Excellent column by the AJC’s Kyle Wingfield detailing what the money earmarked for an unnecessary football stadium could go toward instead:
For example, it could go to cutting property taxes. Atlanta takes in $18 million to $20 million in general funds for each mill of property taxes. (A mill equals a dollar of tax for every $1,000 of a home’s assessed value.)
If the city were to lower property taxes by one mill and replace the revenue with hotel taxes, the owner of a $250,000 home would save $250 a year. (Hey, that’s about what it costs to take a family of four to a Falcons game!)

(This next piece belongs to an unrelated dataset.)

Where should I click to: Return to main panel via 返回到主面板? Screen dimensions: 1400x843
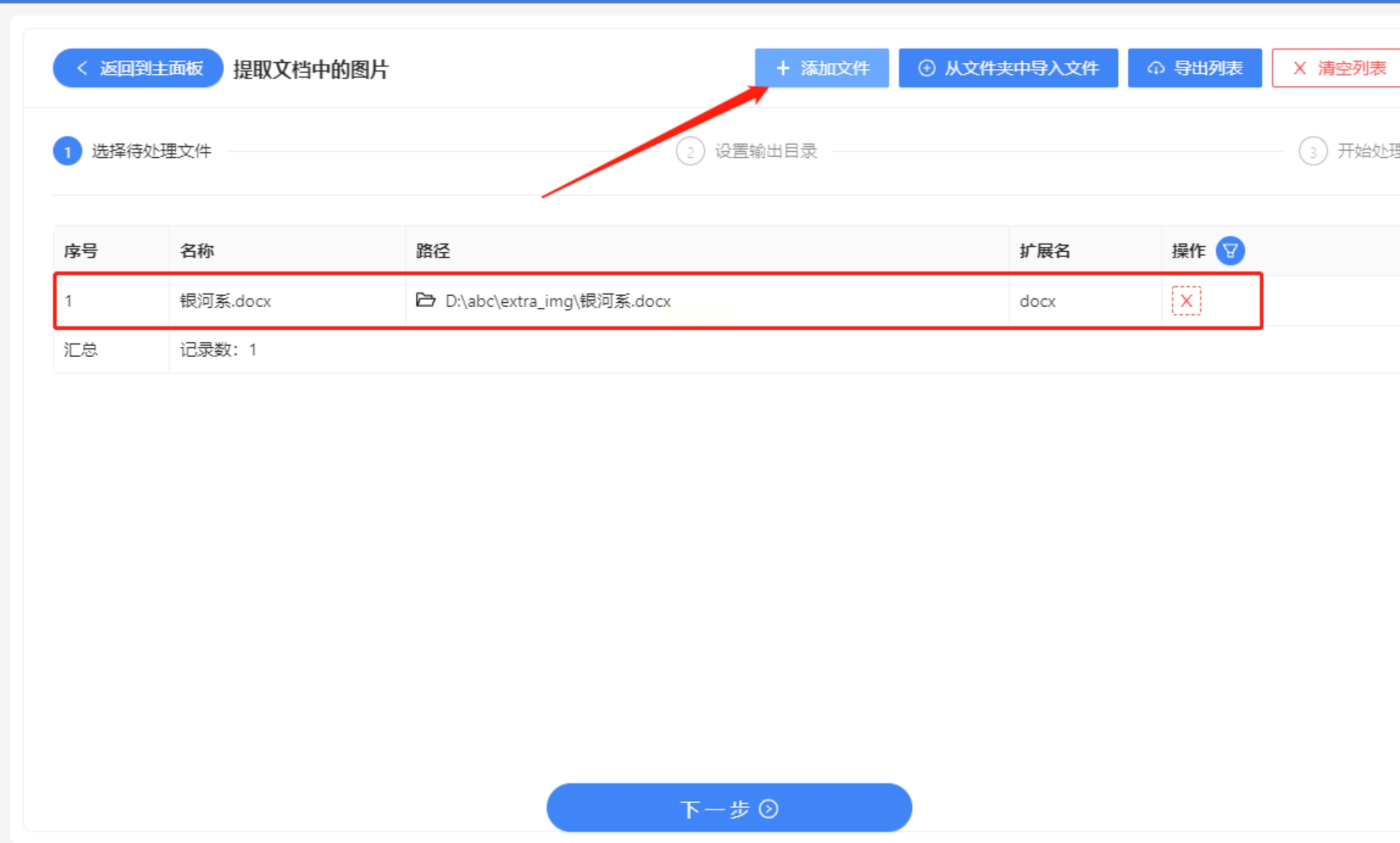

On the other hand, we could continue to spend the money, just not on a new stadium. The list of potential projects is long. Here are some possibilities, not all of which I’m endorsing simply by including them here.
For $400 million, we could build the entire 44-mile network of high-occupancy toll (HOT) lanes planned to help ease congestion in the region. Or we could make a number of improvements to freeway interchanges choked by traffic.
For those more interested in public transportation, the city could complete about a third of the BeltLine’s 22-mile transit loop. Alternatively, it could more than cover the first phase of the proposed streetcar route along the Peachtree corridor (a project I’d personally put at the bottom of the list).
Or the city could do the opposite of what governments tend to do and reduce the burden on future taxpayers.
With $400 million, the city could erase more than a quarter of its $1.5 billion pension funds deficit. Or it could pay for a big chunk of its continuing, $4 billion water and sewer infrastructure repairs. Those costs are inescapable. Why pass them on to unborn Atlantans when visitors could help us pay them down now?
Or we could give the money to one of the state’s five billionaires.